最近读了一篇名叫《来生我愿做托斯卡纳的一棵树》的文章,感觉耳目一新。不由得借题胡思乱想了一会儿,于是有此文。
如果可以选择来世,还要不要再做一个人呢?这是个问题。
做一个人,是很美,可是有时也太累。
做一只蝉,倚在高高的树上,没心没肺的演奏音乐,这想起来很不错。
如果有人经过,我就大声的叫,拚命的叫,管他烦不烦呢?
如果他抱怨,周围的人就会对他说:“蝉就是这样叫的,你今天是不是心情不太好呢”?
没有人听懂我的音乐,或是没有一只蝉听得懂,那有什么关系呢?我生来就是为了大声的向全世界嚷嚷。
一只蝉的音乐面对的是最广阔的天与地还有天与地间的整个夏天,
它的音乐存在了几千年,只要想想这个,没有人听得懂又有什么关系呢?
做一只蜜蜂,嗡嗡的的飞来飞去,拿走别人的东西,这想起来也很不错。
天下没有一朵花朵是不可爱的,你轻轻的落上它们上面,或者是一个大俯冲落上上面,都没有关系。每一朵花都有蜜,而且都是甜的,这种采摘的职业从没有落空的危险,而且不用事先打招呼。

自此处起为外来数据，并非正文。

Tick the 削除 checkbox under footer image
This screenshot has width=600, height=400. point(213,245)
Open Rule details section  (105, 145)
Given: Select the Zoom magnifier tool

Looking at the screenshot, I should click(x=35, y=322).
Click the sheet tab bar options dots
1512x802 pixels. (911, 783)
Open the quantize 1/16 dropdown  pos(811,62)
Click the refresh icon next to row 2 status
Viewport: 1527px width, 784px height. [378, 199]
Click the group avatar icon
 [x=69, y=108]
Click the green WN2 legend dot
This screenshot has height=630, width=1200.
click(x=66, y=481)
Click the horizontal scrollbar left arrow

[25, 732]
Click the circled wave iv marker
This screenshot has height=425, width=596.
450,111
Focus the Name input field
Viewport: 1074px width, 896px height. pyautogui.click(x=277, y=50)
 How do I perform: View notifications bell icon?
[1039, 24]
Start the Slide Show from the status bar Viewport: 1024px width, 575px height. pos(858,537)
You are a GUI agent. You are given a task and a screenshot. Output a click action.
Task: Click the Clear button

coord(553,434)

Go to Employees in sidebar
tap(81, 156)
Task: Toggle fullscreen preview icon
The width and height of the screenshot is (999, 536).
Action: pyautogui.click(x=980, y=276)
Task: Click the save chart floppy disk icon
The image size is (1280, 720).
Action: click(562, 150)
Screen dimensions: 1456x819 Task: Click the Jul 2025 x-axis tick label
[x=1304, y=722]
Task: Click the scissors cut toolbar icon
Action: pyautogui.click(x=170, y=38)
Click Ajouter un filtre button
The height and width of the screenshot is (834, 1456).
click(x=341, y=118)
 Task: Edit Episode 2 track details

你每天只需做的就是在花丛中飞来飞去,然后记得哪些花是你曾光顾过的,哪些还不曾。再就是等着接受赞美。
只要想一想,就知道这是太阳底下最富有诗意的工作。
做一棵树,和一大群树在一起,在风里嘻嘻哈哈的,看来也是不错的。
闲闲的的时候,就开出小小的,细细的花朵。
风一吹就把小草在仰望的脸亲了一下。
当然也可以不开花,没人说植物生来就该生的美,必须是风景树。
也可以结果实,熟透了就落到小刺猬的背上,把它吓一跳。
当然也可以不结果实。
或者高兴就结满果实,不高兴就一个也没有。
没人会去探究一棵树的想法,他们不会问你:“嗨,老兄,要勤奋的生活呀,你怎么好意思一个成绩也没有”。
或者说“你这样对得起谁呢?你会不会脸红之类的话”。
作一棵树,每天站在那儿,用年轮或者斑驳的叶子记录光阴。
春天来了自自然然的青翠,春走了自自然然的茂盛,秋来了自自然然的欢颜,秋走了自自然然的黯哑。
这种生活在某一个时刻真是值得所有的人思考与羡慕。
做为一个人,人们总是一再的说:“生活总是泪水伴随着欢乐”,或者“人生不如意者十之八九”。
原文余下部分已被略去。